主人公のハローランは引退間際の諜報員、世界最強の諜報機関として恐れられる<オメガ・セクション>のNo.1である。愛用の拳銃はS&Wの.41口径マグナム。オメガマンを殺したヤツはそれを吹聴できるほど長生きしない・・・と裏表紙にあって、その紹介文でもうコミックスパイかと思った。MI-6、Mi-5のほかに英国がそんな諜報機関を持っているはずもなく、そこのNo.1の得意技がマグナム拳銃では、底が割れている。
ロンドンの一角で野良猫と暮らすハローランに、急な呼び出しがかかった。
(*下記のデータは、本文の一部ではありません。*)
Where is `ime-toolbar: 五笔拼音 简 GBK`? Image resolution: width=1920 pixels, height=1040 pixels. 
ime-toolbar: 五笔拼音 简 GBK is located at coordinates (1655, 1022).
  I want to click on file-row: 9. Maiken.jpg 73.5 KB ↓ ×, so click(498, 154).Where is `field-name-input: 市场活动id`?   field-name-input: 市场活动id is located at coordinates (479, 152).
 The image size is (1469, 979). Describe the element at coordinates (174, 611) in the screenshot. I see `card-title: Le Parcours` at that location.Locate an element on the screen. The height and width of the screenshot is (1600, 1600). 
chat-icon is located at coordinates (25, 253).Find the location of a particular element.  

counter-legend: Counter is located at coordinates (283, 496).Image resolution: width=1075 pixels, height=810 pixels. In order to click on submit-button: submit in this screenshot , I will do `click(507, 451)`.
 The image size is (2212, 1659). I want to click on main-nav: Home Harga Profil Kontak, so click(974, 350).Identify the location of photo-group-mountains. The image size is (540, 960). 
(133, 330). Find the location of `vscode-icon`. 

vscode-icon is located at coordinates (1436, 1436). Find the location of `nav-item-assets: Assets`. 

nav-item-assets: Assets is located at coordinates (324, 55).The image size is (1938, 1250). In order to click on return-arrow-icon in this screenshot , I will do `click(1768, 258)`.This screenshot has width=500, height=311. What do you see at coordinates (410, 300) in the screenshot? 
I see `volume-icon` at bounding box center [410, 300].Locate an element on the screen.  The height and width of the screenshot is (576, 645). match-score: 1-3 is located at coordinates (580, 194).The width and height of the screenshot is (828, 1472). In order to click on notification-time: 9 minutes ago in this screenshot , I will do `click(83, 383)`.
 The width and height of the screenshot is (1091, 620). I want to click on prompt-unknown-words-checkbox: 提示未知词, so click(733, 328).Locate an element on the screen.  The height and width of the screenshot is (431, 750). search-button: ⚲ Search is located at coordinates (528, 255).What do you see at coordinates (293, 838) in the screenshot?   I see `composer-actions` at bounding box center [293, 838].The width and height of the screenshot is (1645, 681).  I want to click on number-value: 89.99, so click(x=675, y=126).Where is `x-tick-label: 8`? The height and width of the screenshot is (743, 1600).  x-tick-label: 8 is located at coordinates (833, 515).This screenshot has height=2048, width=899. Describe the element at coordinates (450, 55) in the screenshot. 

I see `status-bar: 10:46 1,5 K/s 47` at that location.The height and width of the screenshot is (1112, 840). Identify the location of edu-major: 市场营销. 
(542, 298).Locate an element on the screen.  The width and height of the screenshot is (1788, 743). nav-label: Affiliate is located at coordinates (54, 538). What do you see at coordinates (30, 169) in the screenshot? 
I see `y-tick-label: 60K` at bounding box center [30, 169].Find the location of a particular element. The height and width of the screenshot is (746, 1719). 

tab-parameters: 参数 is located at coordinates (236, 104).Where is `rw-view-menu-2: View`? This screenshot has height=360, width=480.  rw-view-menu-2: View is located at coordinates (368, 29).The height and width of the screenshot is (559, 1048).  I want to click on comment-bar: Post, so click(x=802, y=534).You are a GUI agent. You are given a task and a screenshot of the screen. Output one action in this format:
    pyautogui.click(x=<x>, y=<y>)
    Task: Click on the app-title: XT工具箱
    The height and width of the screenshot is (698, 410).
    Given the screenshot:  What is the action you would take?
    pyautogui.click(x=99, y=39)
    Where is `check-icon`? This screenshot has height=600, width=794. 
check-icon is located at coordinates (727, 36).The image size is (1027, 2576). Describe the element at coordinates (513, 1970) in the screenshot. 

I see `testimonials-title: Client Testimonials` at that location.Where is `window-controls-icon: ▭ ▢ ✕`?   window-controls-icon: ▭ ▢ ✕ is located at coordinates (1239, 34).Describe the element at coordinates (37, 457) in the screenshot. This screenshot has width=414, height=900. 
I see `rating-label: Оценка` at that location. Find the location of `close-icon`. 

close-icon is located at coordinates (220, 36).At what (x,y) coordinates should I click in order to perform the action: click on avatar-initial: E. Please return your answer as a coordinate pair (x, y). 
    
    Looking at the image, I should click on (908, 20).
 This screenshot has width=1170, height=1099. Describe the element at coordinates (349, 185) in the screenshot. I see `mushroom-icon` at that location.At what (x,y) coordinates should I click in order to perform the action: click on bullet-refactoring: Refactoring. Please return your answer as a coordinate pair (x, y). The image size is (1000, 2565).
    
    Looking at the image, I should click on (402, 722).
親友でもあり引退した先輩ジャック・レインが死んだという。ウェールズの地で独自捜査をしていて何者かに捕まったらしい。死体からは大量の自白剤が検出された。ジャックは元空挺隊員、ブローニングGP35を愛用していて、拳銃は見つかっていない。ジャックの死の背後に大きな影を見たハローランは直ちにウェールズの田舎町に飛んだ。本筋とは違うのだが、イングランドとはまったく違う(僕には未知の)ウェールズの風景や人々の生活が面白い。ジャックはしばらく前にこの街で不審死した米国娘のことを探っていたらしい。娘はCIAのミッションの一部だったのだ。現地の警察も実業家たちも怪しい中、ハローランは何者かに拉致されてしまう。そこで彼は、ジャックのブローニングで殴られた。
その後チューリッヒにも舞台は展開するが、リアリティには疑問符がつく。ハローランが200ヤード先の敵をマグナムで打ち倒すなど信じられない。このようなスリラー、まだ生き延びていたのですね。本国でも売れているのでしょうか?